** Information shown follows **

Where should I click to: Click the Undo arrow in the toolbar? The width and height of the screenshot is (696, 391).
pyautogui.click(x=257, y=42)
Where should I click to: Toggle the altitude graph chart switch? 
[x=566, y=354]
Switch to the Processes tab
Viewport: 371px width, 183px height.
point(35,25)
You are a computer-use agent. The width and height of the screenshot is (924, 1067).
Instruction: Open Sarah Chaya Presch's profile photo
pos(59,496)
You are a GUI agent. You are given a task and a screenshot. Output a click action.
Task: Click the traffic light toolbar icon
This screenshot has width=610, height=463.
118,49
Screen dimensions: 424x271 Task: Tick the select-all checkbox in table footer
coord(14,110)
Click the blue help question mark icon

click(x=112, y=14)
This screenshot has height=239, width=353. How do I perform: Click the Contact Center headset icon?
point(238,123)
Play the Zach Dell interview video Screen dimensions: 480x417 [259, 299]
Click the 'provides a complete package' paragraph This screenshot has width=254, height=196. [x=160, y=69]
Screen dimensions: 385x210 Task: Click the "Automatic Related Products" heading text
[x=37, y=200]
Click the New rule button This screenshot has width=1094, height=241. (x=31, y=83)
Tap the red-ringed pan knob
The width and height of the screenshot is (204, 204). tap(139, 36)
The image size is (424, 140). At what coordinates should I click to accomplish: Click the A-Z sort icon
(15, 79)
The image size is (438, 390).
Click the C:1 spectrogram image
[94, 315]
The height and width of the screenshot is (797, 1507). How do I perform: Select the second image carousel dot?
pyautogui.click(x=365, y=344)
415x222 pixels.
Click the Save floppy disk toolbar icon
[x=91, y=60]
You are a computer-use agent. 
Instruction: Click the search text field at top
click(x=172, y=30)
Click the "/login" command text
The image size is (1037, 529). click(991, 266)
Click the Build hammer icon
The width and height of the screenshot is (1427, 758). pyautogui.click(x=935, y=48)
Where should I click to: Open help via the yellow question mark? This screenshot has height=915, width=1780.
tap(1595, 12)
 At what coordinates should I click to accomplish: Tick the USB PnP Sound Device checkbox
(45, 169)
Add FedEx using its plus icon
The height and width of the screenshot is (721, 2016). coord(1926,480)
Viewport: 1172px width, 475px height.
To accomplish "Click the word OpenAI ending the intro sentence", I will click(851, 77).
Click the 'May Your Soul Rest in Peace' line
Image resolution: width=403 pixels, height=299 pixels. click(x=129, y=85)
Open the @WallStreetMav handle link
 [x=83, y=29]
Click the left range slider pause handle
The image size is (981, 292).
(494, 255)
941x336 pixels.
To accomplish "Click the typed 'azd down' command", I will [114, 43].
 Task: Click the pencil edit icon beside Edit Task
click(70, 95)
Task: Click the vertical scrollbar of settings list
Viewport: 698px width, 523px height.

** End of Information shown **

* [What you should do]: The answer must be a word-for-word transcription of every record above.

* [Answer for the task]:
Where should I click to: Click the Undo arrow in the toolbar? The width and height of the screenshot is (696, 391).
pyautogui.click(x=257, y=42)
Where should I click to: Toggle the altitude graph chart switch? 
[x=566, y=354]
Switch to the Processes tab
Viewport: 371px width, 183px height.
point(35,25)
You are a computer-use agent. The width and height of the screenshot is (924, 1067).
Instruction: Open Sarah Chaya Presch's profile photo
pos(59,496)
You are a GUI agent. You are given a task and a screenshot. Output a click action.
Task: Click the traffic light toolbar icon
This screenshot has width=610, height=463.
118,49
Screen dimensions: 424x271 Task: Tick the select-all checkbox in table footer
coord(14,110)
Click the blue help question mark icon

click(x=112, y=14)
This screenshot has height=239, width=353. How do I perform: Click the Contact Center headset icon?
point(238,123)
Play the Zach Dell interview video Screen dimensions: 480x417 [259, 299]
Click the 'provides a complete package' paragraph This screenshot has width=254, height=196. [x=160, y=69]
Screen dimensions: 385x210 Task: Click the "Automatic Related Products" heading text
[x=37, y=200]
Click the New rule button This screenshot has width=1094, height=241. (x=31, y=83)
Tap the red-ringed pan knob
The width and height of the screenshot is (204, 204). tap(139, 36)
The image size is (424, 140). At what coordinates should I click to accomplish: Click the A-Z sort icon
(15, 79)
The image size is (438, 390).
Click the C:1 spectrogram image
[94, 315]
The height and width of the screenshot is (797, 1507). How do I perform: Select the second image carousel dot?
pyautogui.click(x=365, y=344)
415x222 pixels.
Click the Save floppy disk toolbar icon
[x=91, y=60]
You are a computer-use agent. 
Instruction: Click the search text field at top
click(x=172, y=30)
Click the "/login" command text
The image size is (1037, 529). click(991, 266)
Click the Build hammer icon
The width and height of the screenshot is (1427, 758). pyautogui.click(x=935, y=48)
Where should I click to: Open help via the yellow question mark? This screenshot has height=915, width=1780.
tap(1595, 12)
 At what coordinates should I click to accomplish: Tick the USB PnP Sound Device checkbox
(45, 169)
Add FedEx using its plus icon
The height and width of the screenshot is (721, 2016). coord(1926,480)
Viewport: 1172px width, 475px height.
To accomplish "Click the word OpenAI ending the intro sentence", I will click(851, 77).
Click the 'May Your Soul Rest in Peace' line
Image resolution: width=403 pixels, height=299 pixels. click(x=129, y=85)
Open the @WallStreetMav handle link
 [x=83, y=29]
Click the left range slider pause handle
The image size is (981, 292).
(494, 255)
941x336 pixels.
To accomplish "Click the typed 'azd down' command", I will [114, 43].
 Task: Click the pencil edit icon beside Edit Task
click(70, 95)
Task: Click the vertical scrollbar of settings list
Viewport: 698px width, 523px height.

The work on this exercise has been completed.